I asked if her body had been repositioned recently (to avoid bedsores), to which the nurse replied, “No, because she didn’t want to be moved.” Of course she didn’t want to be moved. She has broken bones all over her body. She is also fucking delirious. You move her anyway. That’s your job.
I questioned why my mom’s leg pads (which pump up and down, helping the blood flowing her legs) were flat and not moving. I mean, what the fuck.
I also asked what brought on my mom’s delirium. To that, the nurse replied that it may have been partly because the nurses took the catheter out, so my mom had not peed. Justification? They wanted her to start peeing on her own again.There was no bedpan to substitute for the catheter, however, and besides, my mom had just gone through surgery on her pelvis, hip, and tailbone. How smart was it to expect her to sit up on top of a bedpan?
When they put the catheter back in, my mom peed 700 cc. Not surprisingly, she suddenly calm down. In other words, her delirium was partly from unnecessary bladder torture.
As I held my mom’s hand, I calmly and firmly began getting everything in order. I spoke with my mom’s orthopedist, nutritionist, nurse practitioner (higher up than her nurse), social worker (totally useless), surgical doctor, charge nurse, and overseeing nurse manager, and I also left a message for the patient advocacy representative. I had to repeatedly ask to speak with some of these individuals, and I had to repeatedly follow-up on making sure my mom obtained various treatments.
Finally, my mom got hooked up to everything she needed, and a “sitter” was assigned to my mom — someone whose sole job is to watch a patient closely, all day and night long. Late at night, when my mom had been calm for a while, I left her in the hands of the night nurse and sitter.
What the hell do people do who don’t have someone there advocating for them? I imagine a hospital can be a death trap. In fact, one of my mom’s friends was killed by neglect in a hospital.

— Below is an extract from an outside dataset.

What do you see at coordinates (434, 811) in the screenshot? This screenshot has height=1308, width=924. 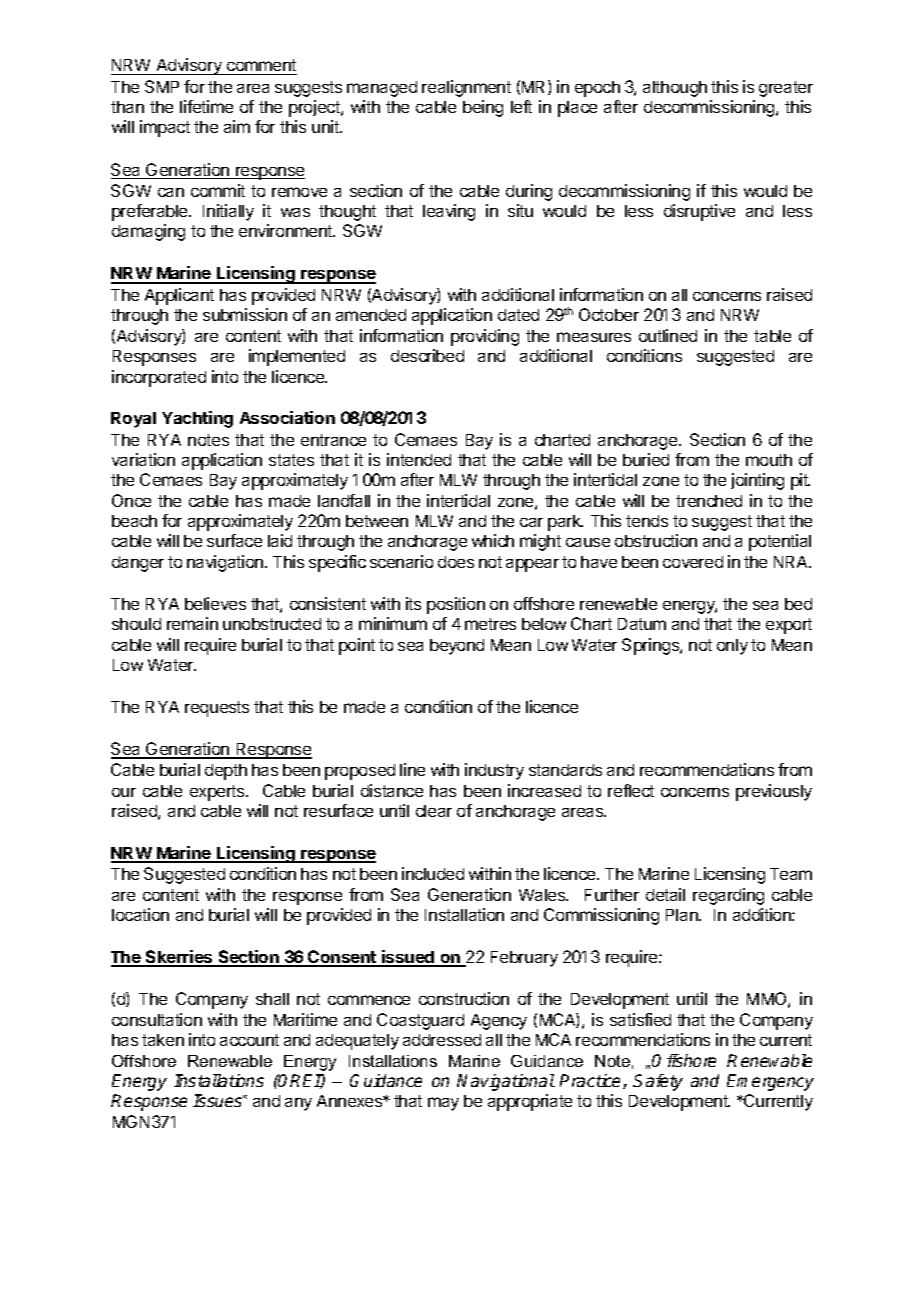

Where does that put us, the patients, whether we are being treated for chronic pain or some other illness? When there are so many cases of medical neglect, how can we rest in the hands of someone else’s care?
In the case of my mom, how has this mild trauma affected her ability to heal? Among her incoherent rants, she talked about being dead, being ready to die, and wanting to die. When just yesterday, she was talking about how strong she was and how much she wanted to live.